Security experts create DeepLocker - the AI-based malware

Artificial Intelligence can be used for malicious purposes as well

Security researchers at IBM created DeepLocker, and AI-based malware

The past 100 years have seen an incredible rise in technology advancement, and Artificial Intelligence is part of it. While humans strive to make their lives easier, like using self-driving cars or relying on Cortana, Alexa^[1] and Siri to do their daily tasks, the computing technologies can also be used for far worse purposes.

While others worry about machines taking over the world and destroying humanity, security researchers at IBM^[2] considered a far likely scenario in the near future and created DeepLocker – an AI-powered malware that is capable of using evasive techniques to obfuscate its presence and avoid security software entirely.

The most notorious malware like WannaCry, Trickbot,^[3] and Zeus devastated the most influential organizations, resulted in millions of damages, and disrupted the work of vital sectors like hospitals all over the world. While such attacks can be prevented by using safety measures and adequate security software, the AI-based malware can result in an attack the world has never seen before.

Deeplocker: the insights

Artificial Intelligence can be used to improve online safety by detecting and eliminating malware before it can enter the computer. Unfortunately, cybercriminals can also utilize AI-based technology to enhance malware and use it as a weapon.

IBM specialists presented DeepLocker at the Black Hat USA conference^[4] to show how bad actors can use the current technological advances of AI when combined with malicious programs. This will also allow researchers to stay ahead of hackers.

As described by researchers, the new type of malware is “highly targeted and evasive.” For example, hackers can direct attacks towards specific individuals based on their appearance, because photos can be obtained anywhere on social media. The video camera can be manipulated to match the online picture, and only then execute the command to upload the malicious payload. This means that such a sophisticated attack could target anyone.

To improve the evasion and obfuscate its presence, Deeplocker is capable of hiding its payload within carrier applications – for example, video conferencing software. Such an approach would prevent most of the anti-virus scanners and other security measures to trigger the alarm until the malware reaches its destination by using geolocation, voice and facial recognition or similar features.

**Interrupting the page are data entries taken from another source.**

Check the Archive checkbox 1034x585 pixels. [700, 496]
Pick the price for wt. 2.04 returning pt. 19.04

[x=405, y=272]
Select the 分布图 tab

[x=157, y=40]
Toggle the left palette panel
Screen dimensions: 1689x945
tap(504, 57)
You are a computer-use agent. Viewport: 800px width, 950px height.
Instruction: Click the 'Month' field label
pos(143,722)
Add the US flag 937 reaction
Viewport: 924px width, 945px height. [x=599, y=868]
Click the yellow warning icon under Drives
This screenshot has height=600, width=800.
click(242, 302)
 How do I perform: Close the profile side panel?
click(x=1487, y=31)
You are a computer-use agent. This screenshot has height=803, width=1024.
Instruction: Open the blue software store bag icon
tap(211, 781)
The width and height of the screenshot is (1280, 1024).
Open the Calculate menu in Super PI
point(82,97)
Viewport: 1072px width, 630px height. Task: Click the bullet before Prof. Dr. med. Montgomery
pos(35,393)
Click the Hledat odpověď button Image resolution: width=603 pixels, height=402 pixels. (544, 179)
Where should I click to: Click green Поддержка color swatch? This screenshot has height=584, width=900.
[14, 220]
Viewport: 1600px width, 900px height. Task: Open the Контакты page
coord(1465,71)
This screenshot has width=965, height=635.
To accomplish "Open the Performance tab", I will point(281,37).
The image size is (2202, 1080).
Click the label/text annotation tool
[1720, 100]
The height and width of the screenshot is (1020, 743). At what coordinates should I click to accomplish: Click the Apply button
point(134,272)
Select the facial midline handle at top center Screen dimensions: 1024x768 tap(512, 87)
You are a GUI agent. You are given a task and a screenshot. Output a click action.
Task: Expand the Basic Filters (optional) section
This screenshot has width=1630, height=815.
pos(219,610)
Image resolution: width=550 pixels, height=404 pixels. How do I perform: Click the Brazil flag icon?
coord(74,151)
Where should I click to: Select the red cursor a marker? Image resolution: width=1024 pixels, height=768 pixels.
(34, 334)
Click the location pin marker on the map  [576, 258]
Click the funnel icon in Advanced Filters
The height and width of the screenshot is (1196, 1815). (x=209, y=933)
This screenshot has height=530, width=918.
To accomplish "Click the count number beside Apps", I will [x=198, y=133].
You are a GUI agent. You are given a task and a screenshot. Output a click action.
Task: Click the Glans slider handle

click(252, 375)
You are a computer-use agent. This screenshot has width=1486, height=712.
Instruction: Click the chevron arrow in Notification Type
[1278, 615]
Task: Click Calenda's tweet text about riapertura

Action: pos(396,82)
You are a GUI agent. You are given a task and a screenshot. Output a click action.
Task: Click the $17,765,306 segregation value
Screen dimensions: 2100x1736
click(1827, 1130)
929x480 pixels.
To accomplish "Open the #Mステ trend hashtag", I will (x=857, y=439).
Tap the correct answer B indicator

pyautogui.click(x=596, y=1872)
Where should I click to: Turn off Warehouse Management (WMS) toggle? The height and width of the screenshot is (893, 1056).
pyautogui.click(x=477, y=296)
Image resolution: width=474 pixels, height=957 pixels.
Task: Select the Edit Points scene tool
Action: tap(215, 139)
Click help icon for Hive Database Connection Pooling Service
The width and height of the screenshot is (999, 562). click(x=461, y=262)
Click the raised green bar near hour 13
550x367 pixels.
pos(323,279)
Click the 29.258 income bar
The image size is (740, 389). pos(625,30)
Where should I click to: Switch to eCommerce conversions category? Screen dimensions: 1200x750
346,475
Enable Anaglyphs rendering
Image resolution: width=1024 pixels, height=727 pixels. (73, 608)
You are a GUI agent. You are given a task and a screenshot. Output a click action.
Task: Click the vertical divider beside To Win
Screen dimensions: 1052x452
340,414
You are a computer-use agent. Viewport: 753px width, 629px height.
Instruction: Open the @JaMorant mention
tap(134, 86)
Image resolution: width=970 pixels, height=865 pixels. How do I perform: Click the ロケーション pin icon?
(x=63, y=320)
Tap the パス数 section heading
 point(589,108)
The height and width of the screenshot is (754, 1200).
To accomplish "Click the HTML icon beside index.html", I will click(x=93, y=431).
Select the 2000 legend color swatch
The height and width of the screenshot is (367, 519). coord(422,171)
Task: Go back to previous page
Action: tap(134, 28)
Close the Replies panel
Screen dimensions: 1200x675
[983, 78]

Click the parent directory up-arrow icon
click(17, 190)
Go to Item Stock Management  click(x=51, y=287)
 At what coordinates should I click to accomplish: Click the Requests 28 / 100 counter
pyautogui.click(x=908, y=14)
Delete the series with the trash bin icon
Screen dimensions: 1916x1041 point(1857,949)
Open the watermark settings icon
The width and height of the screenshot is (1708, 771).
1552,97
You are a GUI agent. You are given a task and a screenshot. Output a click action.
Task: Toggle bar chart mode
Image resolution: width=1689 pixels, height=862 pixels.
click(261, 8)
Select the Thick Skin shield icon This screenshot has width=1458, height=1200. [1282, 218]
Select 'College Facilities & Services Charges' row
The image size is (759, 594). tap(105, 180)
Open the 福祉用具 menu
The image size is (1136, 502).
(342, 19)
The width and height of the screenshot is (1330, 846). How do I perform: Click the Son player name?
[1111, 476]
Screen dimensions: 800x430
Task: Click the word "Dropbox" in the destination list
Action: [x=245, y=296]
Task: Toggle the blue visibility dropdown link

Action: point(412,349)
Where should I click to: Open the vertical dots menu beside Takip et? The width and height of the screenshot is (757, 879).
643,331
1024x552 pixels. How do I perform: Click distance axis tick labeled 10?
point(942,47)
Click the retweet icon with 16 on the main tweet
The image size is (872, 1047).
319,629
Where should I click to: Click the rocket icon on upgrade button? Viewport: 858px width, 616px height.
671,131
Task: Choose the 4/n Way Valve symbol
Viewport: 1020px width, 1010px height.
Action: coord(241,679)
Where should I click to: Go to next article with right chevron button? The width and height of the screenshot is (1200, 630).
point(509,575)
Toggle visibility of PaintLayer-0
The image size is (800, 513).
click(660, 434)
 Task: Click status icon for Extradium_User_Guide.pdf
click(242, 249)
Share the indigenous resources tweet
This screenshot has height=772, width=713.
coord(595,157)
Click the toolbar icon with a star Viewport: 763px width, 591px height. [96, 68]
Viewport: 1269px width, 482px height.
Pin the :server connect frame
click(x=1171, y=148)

DeepLocker's Deep Neural Network model provides “trigger conditions” that need to be met for malware to be executed. In case the target is not found, the virus stays obfuscated inside the app, which makes reverse-engineering for experts an almost impossible task.

DeepLocker works as intended, as the experiment proves

To prove the efficiency and precision of AI-based malware, security engineers demonstrated the attack using the notorious WannaCry virus. They created a proof of concept situation where the payload was hidden inside a video conferencing program. None of the anti-virus engines or sandboxes managed to detect the malware, which resulted in the conclusion by researchers:

Imagine that this video conferencing application is distributed and downloaded by millions of people, which is a plausible scenario nowadays on many public platforms. When launched, the app would surreptitiously feed camera snapshots into the embedded AI model, but otherwise behave normally for all users except the intended target

What is more, applications like Social Mapper^[5] can be implemented inside the malware which would make the detection of a potential targets even more manageable task.

Indeed, the power of Artificial Intelligence is probably limitless, but the experiment proves that security researchers still have a lot of work to do when it comes to cybersecurity. The examination of various apps should be taken into consideration, and any unexpected actions should be flagged immediately.